Today the world celebrates the release of Black is King, Beyoncé’s Lion King: The Gift-inspired full-length visual album. Amidst the shining glory of another Bey’ triumph—she wrote, directed, and produced the project—Colombian-Canadian singer-songwriter Jessie Reyez interprets the circle of life’s darkest character.
Black is King is a visual companion piece to her The Gift soundtrack, and similarly follows the track of a young king on his rise to power. For The Gift, Beyoncé marshaled the talents of daughter Blue Ivy Carter, James Earl Jones, Childish Gambino, Jay-Z, and Burna Boy. On Black is King, the all-star lineup is further expanded to include Naomi Campbell, Lupita Nyong’o, and Kelly Rowland, who make appearances during Black is King’s “Brown Skin Girl” track.
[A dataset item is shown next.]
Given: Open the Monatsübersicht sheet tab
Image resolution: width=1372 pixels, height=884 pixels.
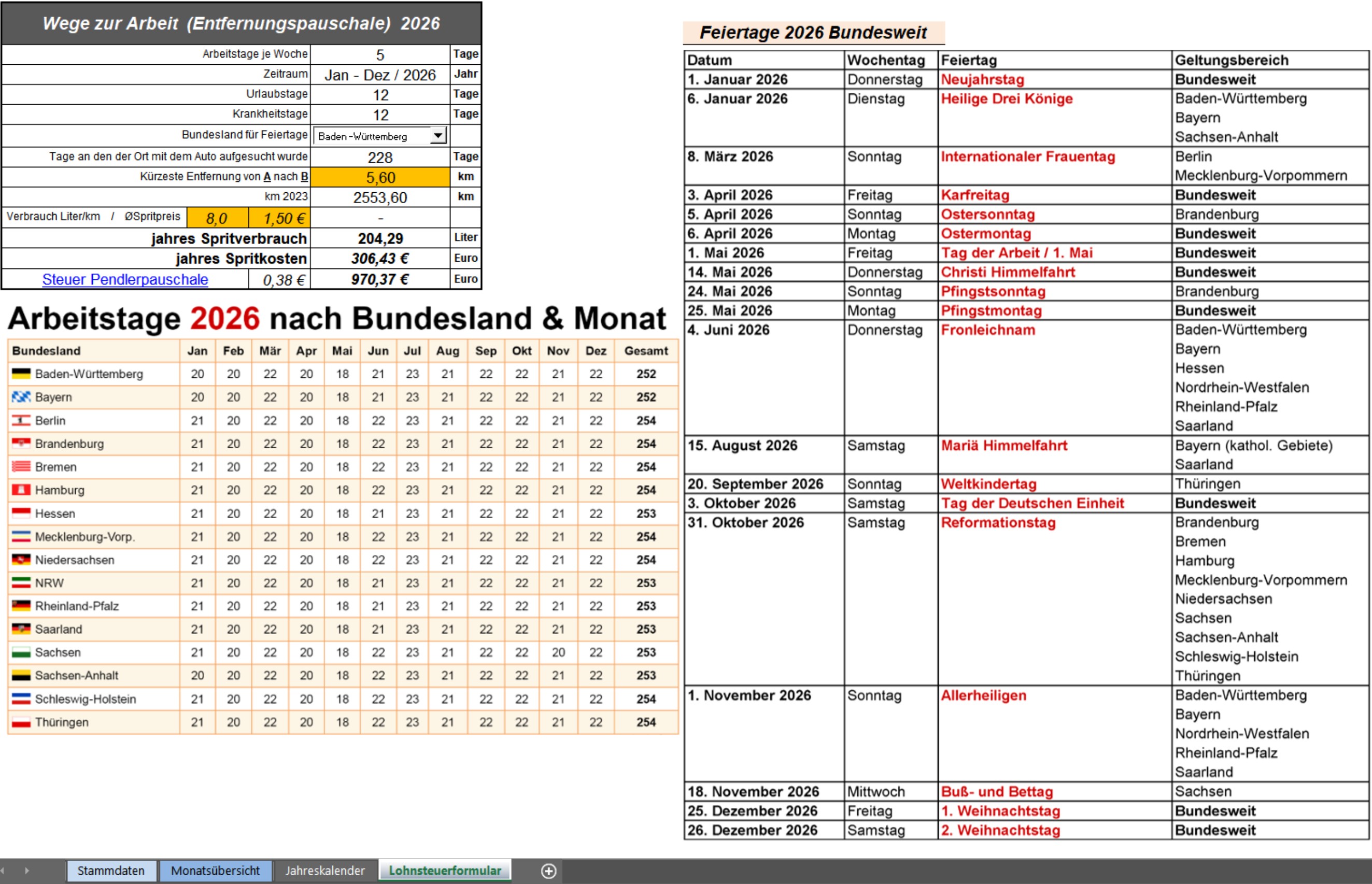Looking at the screenshot, I should (215, 871).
Reyez appears on The Gift’s “SCAR,” alongside New Jersey rapper 070 Shake. In it, Reyez voices the motivational complexities of the film’s brother-slaying pretender to the throne.
The drama of Reyez’s original The Gift verse certainly translated to her presentation in Black is King. Here, Reyez emerges from a nighttime forest in all-black warrior wear to deliver a selection of her The Gift verse, just as the film’s elder king is slain in a crash with a pack of motorcycles (standing in for the wildebeests that took Mufasa’s life in the original tale.) Reyez’s lyrics hint at the challenges that lie ahead for young Simba: “In the jungle ain’t no Bible/Showtime, showtime, no recital.”
“Beyoncé and Lion King are synonymous with my childhood,” Reyez posted on Instagram upon The Gift’s release. “I’m on a f–king trip.”
You can check Bey’s third visual album on Disney+. The mogul says she spent the last year working on Black is King across three continents. The work features African languages prominently, from Zulu to Xhosa. Beyoncé is entirely aware of its potential impact on a world so fraught with Black oppression and protest.
View this post on Instagram
I typically keep comments short and sweet, but I just watched the trailer with my family and I’m excited. please don’t get me hype “Black Is King” is a labor of love. It is my passion project that I have been filming, researching and editing day and night for the past year. I’ve given it my all and now it’s yours. It was originally filmed as a companion piece to “The Lion King: The Gift” soundtrack and meant to celebrate the breadth and beauty of Black ancestry. I could never have imagined that a year later, all the hard work that went into this production would serve a greater purpose. The events of 2020 have made the film’s vision and message even more relevant, as people across the world embark on a historic journey. We are all in search of safety and light. Many of us want change. I believe that when Black people tell our own stories, we can shift the axis of the world and tell our REAL history of generational wealth and richness of soul that are not told in our history books. With this visual album, I wanted to present elements of Black history and African tradition, with a modern twist and a universal message, and what it truly means to find your self-identity and build a legacy. I spent a lot of time exploring and absorbing the lessons of past generations and the rich history of different African customs. While working on this film, there were moments where I’ve felt overwhelmed, like many others on my creative team, but it was important to create a film that instills pride and knowledge. I only hope that from watching, you leave feeling inspired to continue building a legacy that impacts the world in an immeasurable way. I pray that everyone sees the beauty and resilience of our people. This is a story of how the people left MOST BROKEN have EXTRAORDINARY gifts.❤️✊ Thank you to Blitz, Emmanuel, Ibra, Jenn, Pierre, Dikayl, Kwasi and all the brilliant creatives. Thank you to all at Disney for giving this Black woman the opportunity to tell this story. This experience has been an affirmation of a grander purpose. My only goal is that you watch it with your family and that it gives you pride. Love y’all, B
“The events of 2020 have made the film’s vision and message even more relevant, as people across the world embark on a historic journey,” she shared with fans in an Instagram post, announcing the trailer’s release. “We are all in search of safety and light. Many of us want change. I believe that when Black people tell our own stories, we can shift the axis of the world and tell our REAL history of generational wealth and richness of soul that are not told in our history books.”